Beets: You can peel beets before or after you roast them; I prefer to do it afterwards. You can also roast them whole or sliced. If you roast them sliced, peel them first. Place the sliced beets in a foil-lined baking dish (beets stain) and drizzle with oil. For whole beets, I wrap each beet individually in foil after drizzling with oil. Roast 20-30 minutes for slices and up to an hour for whole beets.
Bell Peppers: Remove the core and seeds. Cut the peppers into ½ inch wide pieces. Roast for 25-30 minutes.
Broccoli: Cut the broccoli into equal-sized florets. Trim and cut the stalks into equal-sized pieces. Roast for 20-25 minutes until the florets are browned and crisp and the stalks are tender.
Brussels sprouts: Pull off any browned leaves. Halve the sprouts and drizzle with oil Roast for 20-25 minutes until browned and tender.
Butternut Squash: Peel the squash and remove the strings and seeds.

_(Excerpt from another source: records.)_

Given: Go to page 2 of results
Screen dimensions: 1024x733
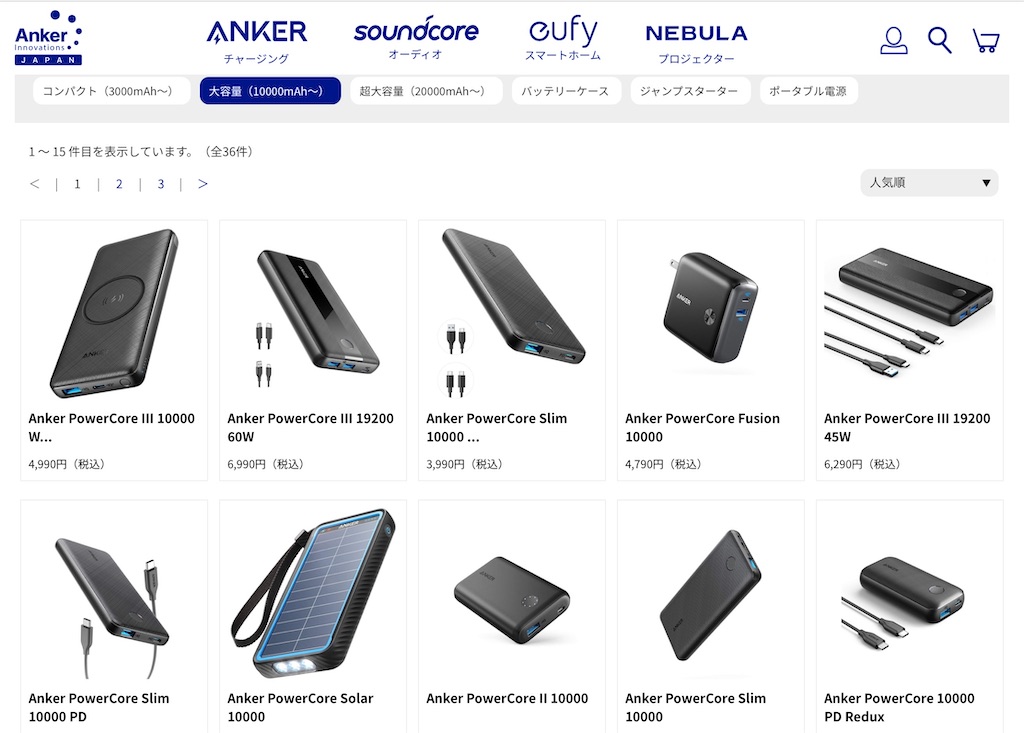Looking at the screenshot, I should 119,184.
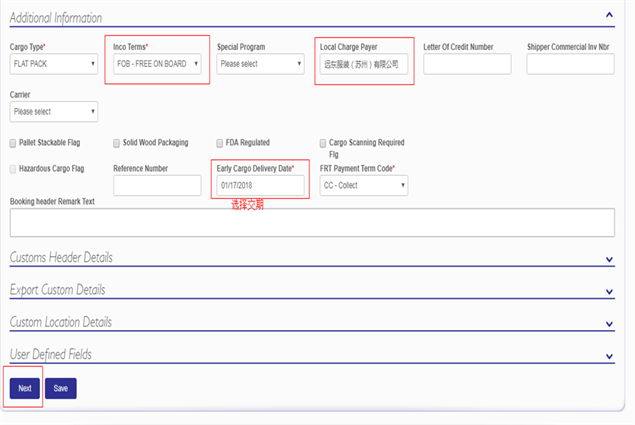The height and width of the screenshot is (425, 635).
Task: Expand the User Defined Fields section
Action: (x=609, y=355)
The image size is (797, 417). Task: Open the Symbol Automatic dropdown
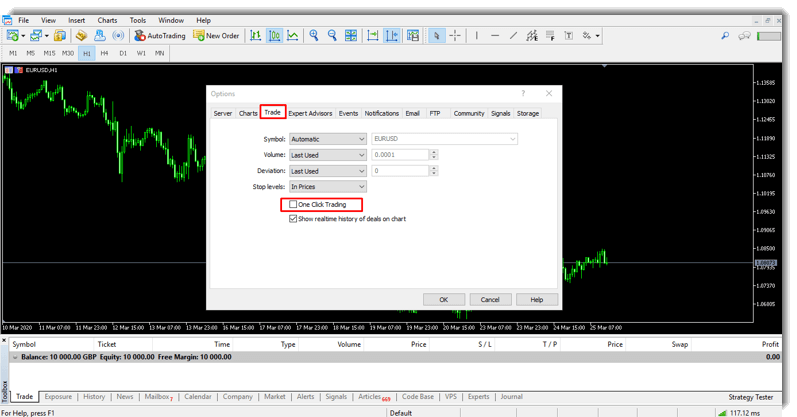coord(327,139)
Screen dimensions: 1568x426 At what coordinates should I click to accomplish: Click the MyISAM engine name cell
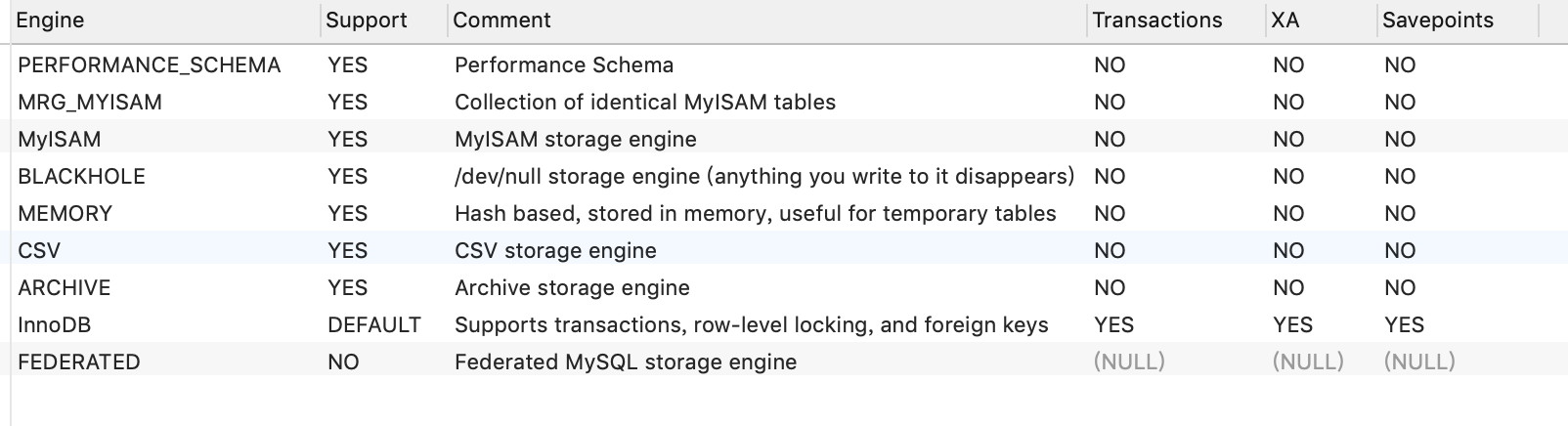point(60,140)
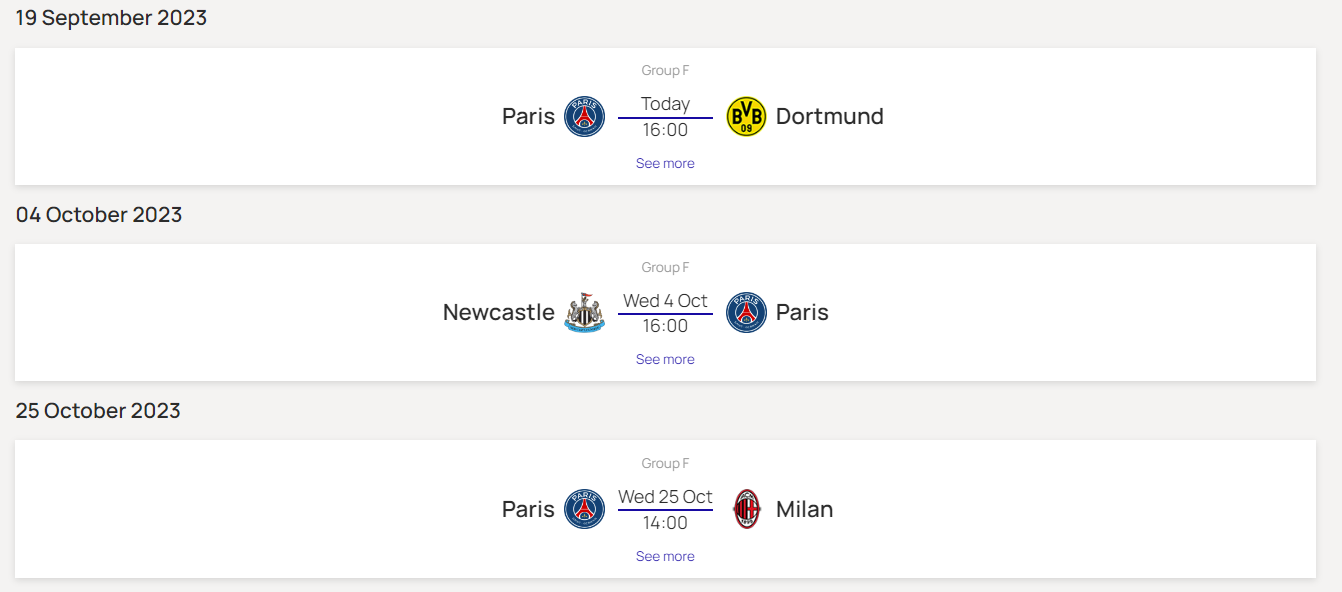The image size is (1342, 592).
Task: Open See more for Newcastle vs Paris
Action: pos(665,359)
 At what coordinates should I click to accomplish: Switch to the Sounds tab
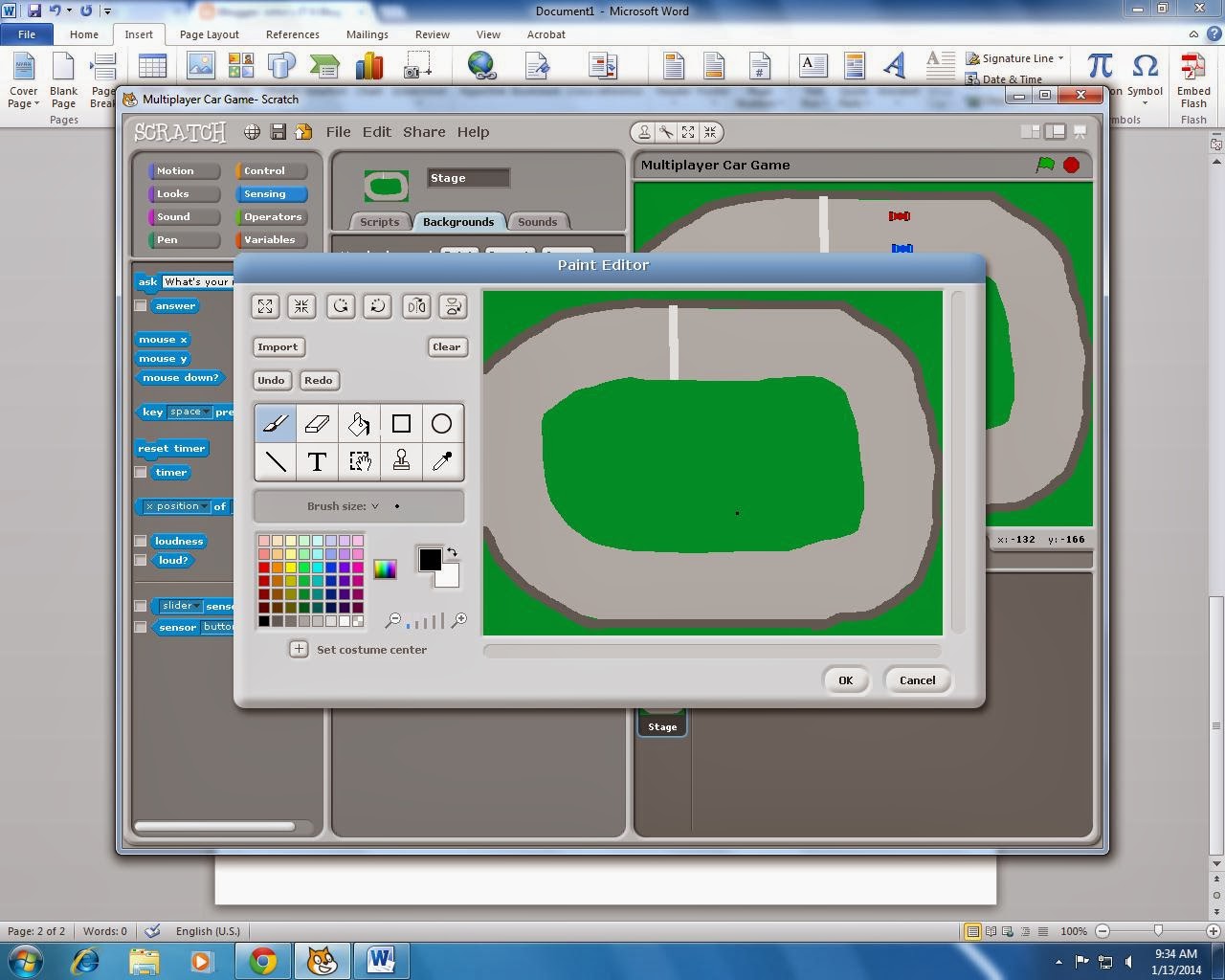coord(538,221)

Cut the squash into 2-inch pieces and roast for 35-40 minutes.
Carrots: Peel carrots and cut them into 3-inch sticks or cubes. Carrots can also be roasted whole. Roast for 20-25 minutes.
Cauliflower: Remove the core and cut the cauliflower into equal sized florets. Roast for 30 minutes until crisp and tender.

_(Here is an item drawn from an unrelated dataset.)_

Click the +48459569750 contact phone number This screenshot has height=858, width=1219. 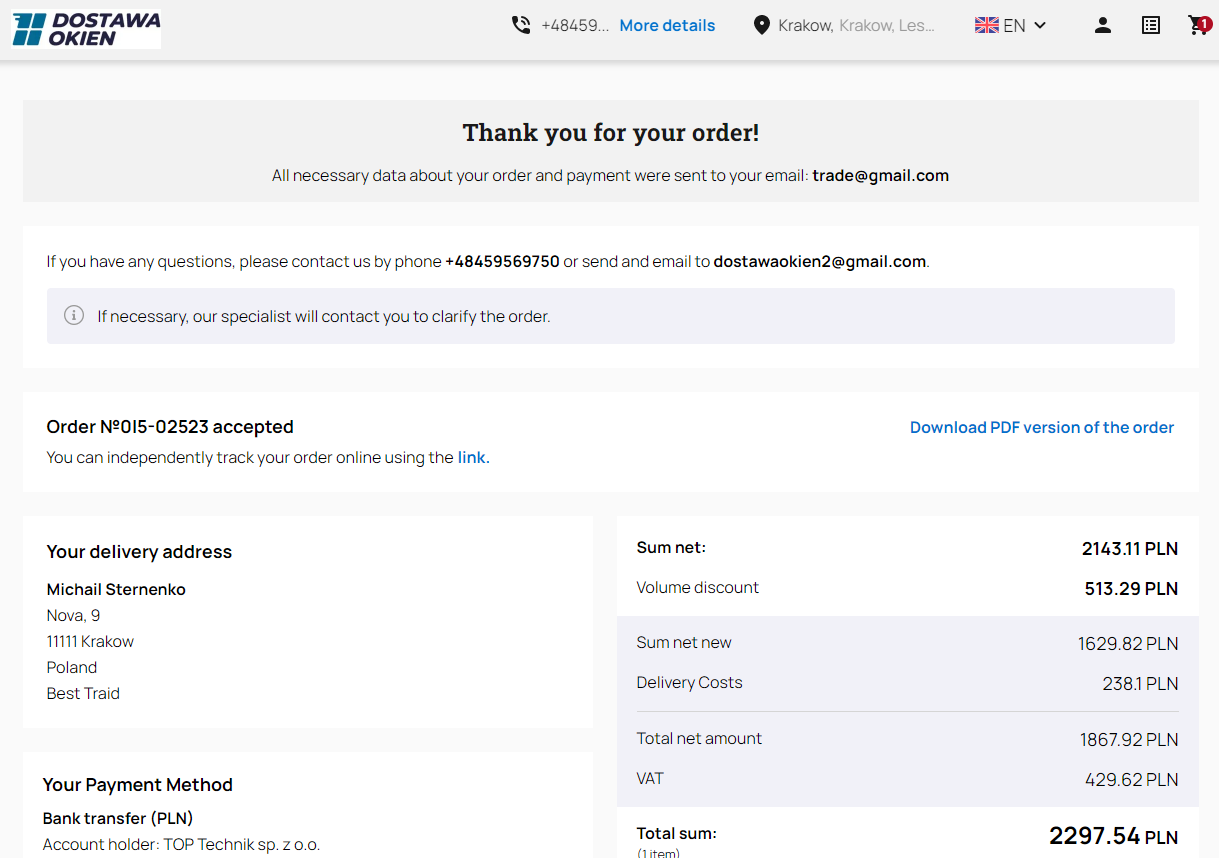click(502, 261)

Celery Root: Peel and cut into chunks. Toss with oil and roast 25-30 minutes.
Eggplant: Eggplant can be roasted in slices or halves. Roast halves cut-side down on a lined baking sheet for 30-40 minutes. Roast slices on a lined baking sheet for 20-25 minutes, flipping half-way through.

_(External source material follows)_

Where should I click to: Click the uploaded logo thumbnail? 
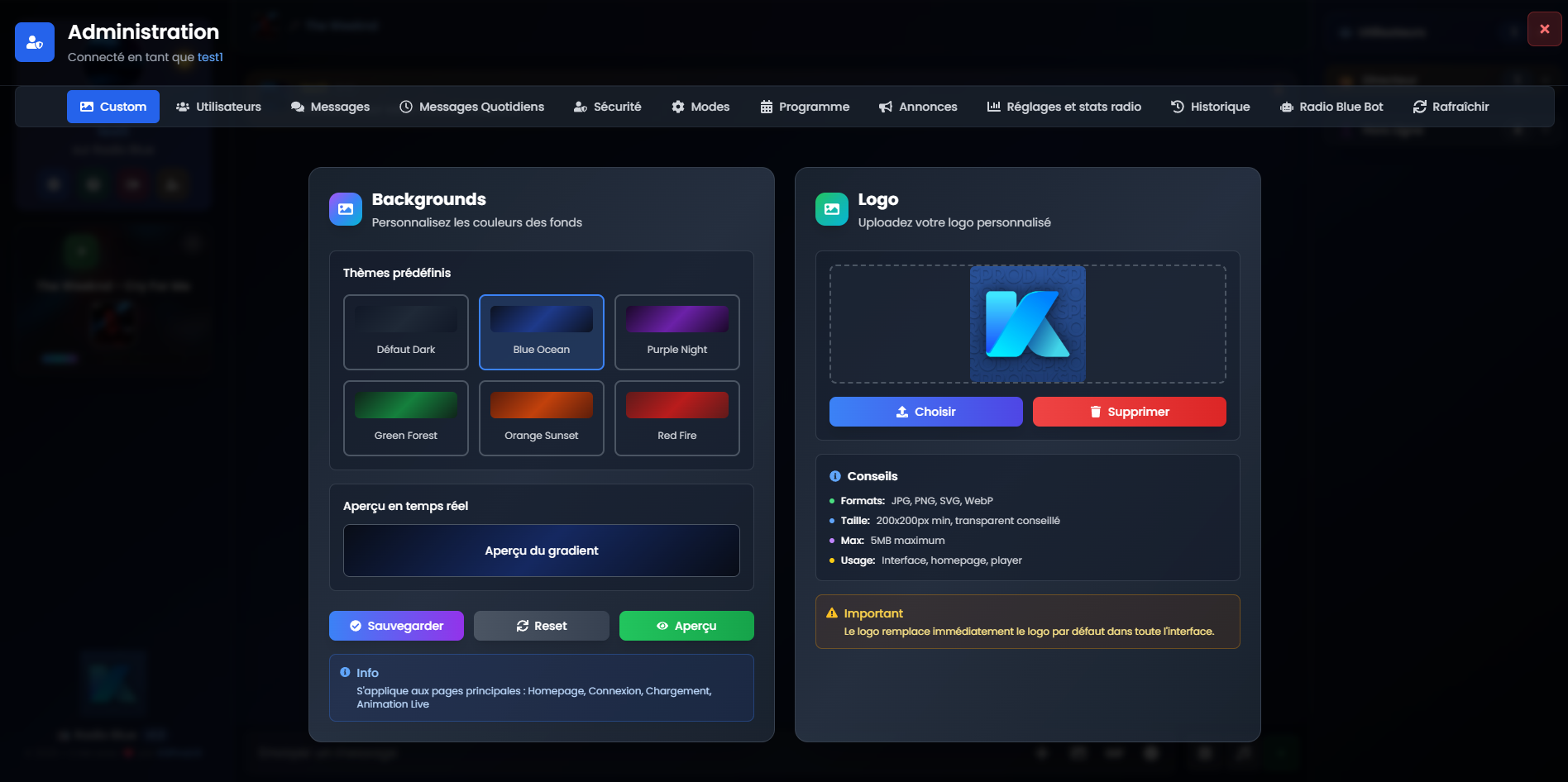(x=1027, y=324)
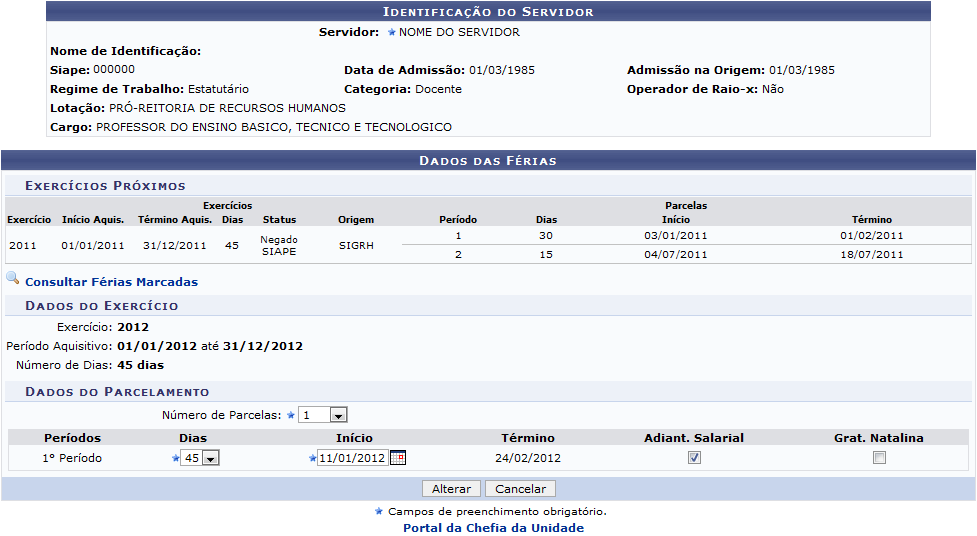The height and width of the screenshot is (536, 977).
Task: Go to Portal da Chefia da Unidade
Action: coord(493,528)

Fennel: Trim off the fronds and cut the bulb into wedges. Roast for 35-40 minutes.
Green Beans: Trim the ends of the green beans and roast them whole for 15 to 20 minutes
Jerusalem Artichokes: These do not need to be peeled. Cut into large chunks. Roast for 15-20 minutes.
Mushrooms: Clean and stem the mushrooms. If small or medium-sized, leave the caps whole. If large, cut in half. Roast for 20-25 minutes.
Onions: Peel and cut the onion into wedges or slices. Roast for 30 minutes
Parsnips: Peel and cut into chunks. Toss with oil and roast 20-25 minutes.
Potatoes: Potatoes can be peeled or not. Cut them into your desired shape: wedges, slices or fries. Roast for 20-30 minutes until crisp on the outside and tender inside.
Pumpkin: Cut the pumpkin in half. Scoop out the seeds and strings with a spoon. Place the pumpkin halves in a baking dish, cut-side down. Add ½ cup water to the baking dish. Roast for up to 1 hour or until the pumpkin in fork-tender.
Radishes: Trim the leaves and cut the bulbs in half. Roast 15-20 minutes.
Rutabagas: Peel and cut into large chunks. Roast for 30-35 minutes.
Sweet Potatoes: Peel and cut in half lengthwise. Cut into fry shapes or cubes. Roast for 30-35 minutes until fork tender.
Tomatoes: Tomatoes can be roasted whole or in halves. Roast for 30-35 minutes.
Turnips: Peel and cut into wedges or fries. Roast 35-45 minutes.
Winter Squash: Cut into 1-inch slices. Roast for 30-35 minutes.
Zucchini and Summer Squash: You don’t have to peel these. Cut into ½ inch thick slices, cubes or spears. Roast 15-20 minutes.
3. Recipe Ideas
My favorite way to season most roasted vegetables is to use olive, oil, garlic, kosher salt, black pepper and ground thyme. Sometimes I like a pinch of red pepper flakes and a squeeze of lemon juice. Use your favorite herbs and spices to get the flavor profile you want, but remember to let the natural tastes of the vegetables shine through.